Emory stopped at nearly 50 yacht clubs on his trip. The experience provided “excellent experience in the promotion and marketing of conservation ideas,” something that would come in handy when he joined the staff of the fledgling Maine Coast Heritage Trust in 1971. There he would become a master of negotiating conservation easements, a relatively new concept that would prove to be a major focus of land trust work in Maine and across the U.S. 

A good part of the book consists of a history of the conservation movement in Maine over the past 50 or so years, and Emory is the perfect narrator. He has been a part of a lot of that history, from his work with MCHT to serving on the Acadia National Park Advisory Commission and the Land for Maine’s Future board. He helped preserve bird-nesting islands downeast, and his testimony before the legislature’s Agriculture, Conservation and Forestry Committee in 2007 helped inspire the creation of the Governor’s Council on Maine’s Quality of Place.

Emory goes out of his way to shine a spotlight on his fellow conservationists.

He offers a roll-call of some of the key players over the years: Peggy Rockefeller and Tom Cabot, who spearheaded the founding of MCHT; Elmer Beal, the trust’s first executive director; Harold Woodsum, who led the MCHT board in the early years; Caroline Pryor, who helped rebuild the Land Trust Exchange; Acadia National Park superintendent Sheridan Steele, a key player in preserving a large portion of the Schoodic Peninsula; Tom Goettel, refuge manager for Petit Manan National Wildlife Refuge; and Philip Conkling, the Island Institute’s visionary founder. Alan Hutchinson, Misha Mytar, Chandler Woodcock, Jeff Romano, Dr. Paul Mayewski—these and other champions are saluted.  

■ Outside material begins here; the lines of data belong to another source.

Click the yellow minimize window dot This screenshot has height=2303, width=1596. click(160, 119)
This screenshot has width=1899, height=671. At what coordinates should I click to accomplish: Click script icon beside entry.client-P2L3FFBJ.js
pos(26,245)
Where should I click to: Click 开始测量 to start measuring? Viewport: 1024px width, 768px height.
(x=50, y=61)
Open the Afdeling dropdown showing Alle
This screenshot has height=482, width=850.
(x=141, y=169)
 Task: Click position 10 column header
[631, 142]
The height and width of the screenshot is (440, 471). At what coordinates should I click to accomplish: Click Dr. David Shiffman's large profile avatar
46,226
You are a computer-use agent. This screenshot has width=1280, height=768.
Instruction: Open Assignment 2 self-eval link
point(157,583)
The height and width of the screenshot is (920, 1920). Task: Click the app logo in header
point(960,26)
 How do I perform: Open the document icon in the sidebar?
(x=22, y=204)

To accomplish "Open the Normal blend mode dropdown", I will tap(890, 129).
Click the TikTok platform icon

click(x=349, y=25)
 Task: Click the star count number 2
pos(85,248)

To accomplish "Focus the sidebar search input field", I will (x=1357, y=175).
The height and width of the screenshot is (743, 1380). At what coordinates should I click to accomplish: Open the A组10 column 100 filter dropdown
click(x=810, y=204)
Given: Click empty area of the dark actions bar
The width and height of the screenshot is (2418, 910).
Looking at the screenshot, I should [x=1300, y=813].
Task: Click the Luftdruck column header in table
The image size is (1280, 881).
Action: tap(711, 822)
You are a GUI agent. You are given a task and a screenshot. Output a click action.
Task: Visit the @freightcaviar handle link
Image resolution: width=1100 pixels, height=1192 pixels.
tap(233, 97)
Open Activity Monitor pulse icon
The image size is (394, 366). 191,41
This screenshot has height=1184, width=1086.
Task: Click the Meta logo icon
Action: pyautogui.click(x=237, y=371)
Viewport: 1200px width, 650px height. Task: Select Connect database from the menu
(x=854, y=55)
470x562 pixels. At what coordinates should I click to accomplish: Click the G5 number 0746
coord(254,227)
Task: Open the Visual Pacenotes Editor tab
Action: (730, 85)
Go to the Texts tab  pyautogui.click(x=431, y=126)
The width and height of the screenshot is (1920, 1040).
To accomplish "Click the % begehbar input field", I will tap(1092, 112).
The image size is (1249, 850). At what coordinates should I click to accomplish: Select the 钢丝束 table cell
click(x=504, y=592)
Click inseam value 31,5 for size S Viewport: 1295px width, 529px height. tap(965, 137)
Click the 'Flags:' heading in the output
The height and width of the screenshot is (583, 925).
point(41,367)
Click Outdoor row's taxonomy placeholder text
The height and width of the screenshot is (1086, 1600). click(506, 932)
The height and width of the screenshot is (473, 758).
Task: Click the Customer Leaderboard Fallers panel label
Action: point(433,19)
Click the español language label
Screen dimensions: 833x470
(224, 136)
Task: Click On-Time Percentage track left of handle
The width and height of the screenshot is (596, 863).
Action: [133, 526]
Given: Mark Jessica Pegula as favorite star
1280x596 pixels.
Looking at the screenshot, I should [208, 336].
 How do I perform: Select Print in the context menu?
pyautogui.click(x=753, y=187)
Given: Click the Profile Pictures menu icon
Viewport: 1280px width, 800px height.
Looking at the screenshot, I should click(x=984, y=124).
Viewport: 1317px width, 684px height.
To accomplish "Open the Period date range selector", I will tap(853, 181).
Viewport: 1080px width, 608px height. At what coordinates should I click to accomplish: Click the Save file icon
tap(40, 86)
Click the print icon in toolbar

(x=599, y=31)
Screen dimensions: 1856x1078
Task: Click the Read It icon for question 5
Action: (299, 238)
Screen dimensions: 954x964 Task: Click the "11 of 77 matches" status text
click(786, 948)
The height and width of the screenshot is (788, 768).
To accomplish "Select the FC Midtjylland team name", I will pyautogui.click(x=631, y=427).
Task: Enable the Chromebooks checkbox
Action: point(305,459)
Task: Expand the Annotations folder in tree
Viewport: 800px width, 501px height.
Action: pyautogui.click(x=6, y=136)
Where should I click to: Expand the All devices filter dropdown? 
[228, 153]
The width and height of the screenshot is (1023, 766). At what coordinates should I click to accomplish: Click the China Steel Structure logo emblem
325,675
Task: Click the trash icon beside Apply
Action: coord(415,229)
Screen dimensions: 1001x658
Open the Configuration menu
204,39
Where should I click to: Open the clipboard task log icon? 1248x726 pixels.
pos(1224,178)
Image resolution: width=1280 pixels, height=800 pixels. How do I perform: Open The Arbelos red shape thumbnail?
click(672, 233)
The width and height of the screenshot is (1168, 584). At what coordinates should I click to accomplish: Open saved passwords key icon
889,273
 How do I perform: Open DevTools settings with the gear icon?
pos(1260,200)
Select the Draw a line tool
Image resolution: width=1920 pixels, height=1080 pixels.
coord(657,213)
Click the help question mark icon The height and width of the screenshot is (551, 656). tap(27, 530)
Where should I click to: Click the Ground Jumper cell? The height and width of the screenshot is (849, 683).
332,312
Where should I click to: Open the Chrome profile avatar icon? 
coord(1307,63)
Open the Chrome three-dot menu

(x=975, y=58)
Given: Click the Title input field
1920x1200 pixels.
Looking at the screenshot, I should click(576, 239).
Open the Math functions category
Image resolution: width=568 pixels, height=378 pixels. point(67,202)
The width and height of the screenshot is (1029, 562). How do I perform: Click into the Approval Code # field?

Emory also underscores the challenges facing conservation in Maine, from negative PR to “massive failures of political leadership.” He names a few names, but in general couches his criticisms in a gentlemanly manner. He also voices concern over changes in the culture: fewer young people taking up sailing and a diminishment of the appreciation of life outdoors. 

Nearly equal time is given to Emory’s love of boats and sailing. There are a number of hair-soaking tales of wicked currents, driving rain, and leeward rails suddenly under water. Sailboat aficionados will enjoy the detailed descriptions of a variety of vessels, from a “Brutal Beast” (a small centerboard catboat) and a catspaw dinghy to a 37-foot yawl named Snowflakedesigned and built by Farnham Butler of Mount Desert Island. A chapter on wooden boats pays homage to Jon Wilson, who has made it his life’s work to preserve this art form.  

A passion for place is the overarching theme of this engaging book. Emory’s love of Maine is evident throughout, especially, perhaps, in his paeans to the waters of Eggemoggin Reach, “the home of my soul,” and Meadow Brook Farm in Brooklin, which he and his wife Dianna have stewarded as a bird sanctuary. He tells an important story along the way, inspiring, educational, and enlightening.  

Carl Little’s most recent book is Philip Frey: Here and Now(Marshal Wilkes).